第118話 暴力は市場を壊す

「あ、そうそう。それにさ、そんなに心配してもらわなくっても平気だから。さっきの見たでしょ?」


「ああ。本当ですね」


 言われて、改めて零央は思い出していた。小夜は自分よりも体格が良く重量のありそうな暴漢を投げ飛ばして制圧したのだ。


「何かおやりになってたんですか?」


「投げるやつを少し。女一人だと何かと物騒だからってさ、じっちゃんに勧められたんだよね。ま、バッグ狙われてんのかと勘違いして対処が遅れるぐらいだから、大したことないんだけどさ」


 …ぼくがいるより、余程頼りになるかもしれないな。


 零央が思っていると小夜が言った。


「世の中には人間の姿をしたサルがいるから気をつけろって、じっちゃん、よく言ってたけどホントだな」


「サル…ですか?」


「そ。人間の姿をしてはいるんだけどね、中身がサルだから人間のルールが理解できないの」


 零央は苦笑した。小夜から伝え聞いてはいたが、確かに良弦は皮肉屋だ。


「人間のルールが理解できないんだもんなあ。そりゃあ、株で儲けられるわけないよね」


 小夜も皮肉屋だった。


「株はいいよ。暴力もない。圧力もない。いじめもなけりゃあ、取引で血が流れることもない。何を好き好んで暴力持ち込むかねえ」


 言いながら、小夜は零央の頬に指先を伸ばした。指が零央の左頬を撫でる。


「ほっそい体で無理しちゃって」


 零央は小夜を見つめ、撫でられるままにしていた。頬が熱っぽいのは殴られたせいだけではなかったかもしれない。小夜の指先はすぐに離れた。


「見かけの割に骨あるんだね」


 親しみのこもった眼を小夜はしていた。


「たいしてお役に立ちませんでしたけど」


「んなことないって」


 視線を交わした後で、唐突に小夜が言った。


「これも、じっちゃんの言葉。暴力は市場を壊す、って。だから、いけないんだ、って」


 小夜の口にした言葉は、今しがた暴力を受けたばかりの零央にひどく素直に伝わった。良弦は暴力というものが人の自然な振る舞いを阻害すると言いたかったのだろう。ただ、仕組みとしての市場だけを指して言ったわけではあるまい。どちらを壊すのも許し難い行為だと零央には思えた。
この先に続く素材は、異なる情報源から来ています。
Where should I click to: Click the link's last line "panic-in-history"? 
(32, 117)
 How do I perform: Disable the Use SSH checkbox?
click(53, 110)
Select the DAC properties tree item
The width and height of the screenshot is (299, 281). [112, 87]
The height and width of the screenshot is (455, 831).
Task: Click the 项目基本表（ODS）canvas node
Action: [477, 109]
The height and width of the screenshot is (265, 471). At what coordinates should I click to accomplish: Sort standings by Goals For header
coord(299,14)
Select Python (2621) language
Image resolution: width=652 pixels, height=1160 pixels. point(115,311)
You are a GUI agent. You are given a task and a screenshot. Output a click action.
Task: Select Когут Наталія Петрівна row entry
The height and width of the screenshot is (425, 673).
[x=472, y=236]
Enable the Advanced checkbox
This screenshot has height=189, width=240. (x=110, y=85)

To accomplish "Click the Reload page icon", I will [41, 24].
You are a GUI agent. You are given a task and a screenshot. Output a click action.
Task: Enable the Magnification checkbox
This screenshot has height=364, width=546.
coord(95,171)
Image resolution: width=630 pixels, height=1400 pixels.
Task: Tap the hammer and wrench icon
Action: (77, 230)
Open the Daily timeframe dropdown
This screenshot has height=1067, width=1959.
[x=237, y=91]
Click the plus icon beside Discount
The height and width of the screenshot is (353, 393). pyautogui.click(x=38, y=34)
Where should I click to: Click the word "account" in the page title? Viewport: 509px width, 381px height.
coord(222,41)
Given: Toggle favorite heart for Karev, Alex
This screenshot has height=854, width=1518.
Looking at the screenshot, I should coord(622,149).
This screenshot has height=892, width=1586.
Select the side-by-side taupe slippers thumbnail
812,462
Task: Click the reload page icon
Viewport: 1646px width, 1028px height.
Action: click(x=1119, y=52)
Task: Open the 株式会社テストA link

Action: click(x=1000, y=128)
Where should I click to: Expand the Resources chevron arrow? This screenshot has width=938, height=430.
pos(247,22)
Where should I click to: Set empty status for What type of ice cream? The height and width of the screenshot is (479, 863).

「あ、そだ! ウチ、来る? ちょうどいいから、手当てしてあげる」


「はい?」


「見たいって言ってた物、あったじゃん? 手当てもできて一石二鳥」


 小夜の言いたい内容をようよう零央は理解した。が、申し出が突然であったためと以前に断わりを入れたことを思い出したために決断が遅れた。


「え、と…、でも…」


 躊躇を示すと小夜が口を尖らせた。


「怖い思いをした女の子を送ってくと思えばいいじゃん」


 珍しく小夜が甘えた言葉を口にした。その感情は零央の心に届き、和ませた。本当に怖いと思ったのか、それとも煮え切らない態度の自分を促すために言ったのか判然としないままに零央は気持ちを傾けた。


「…お買い物はどうなさるんです?」


「今度でいいや。ついでのつもりだったから」


「それでは、お言葉に甘えて」


「うん。そうしなよ」


 言葉と共に笑みを交し合い、二人は道行きについて話し始めた。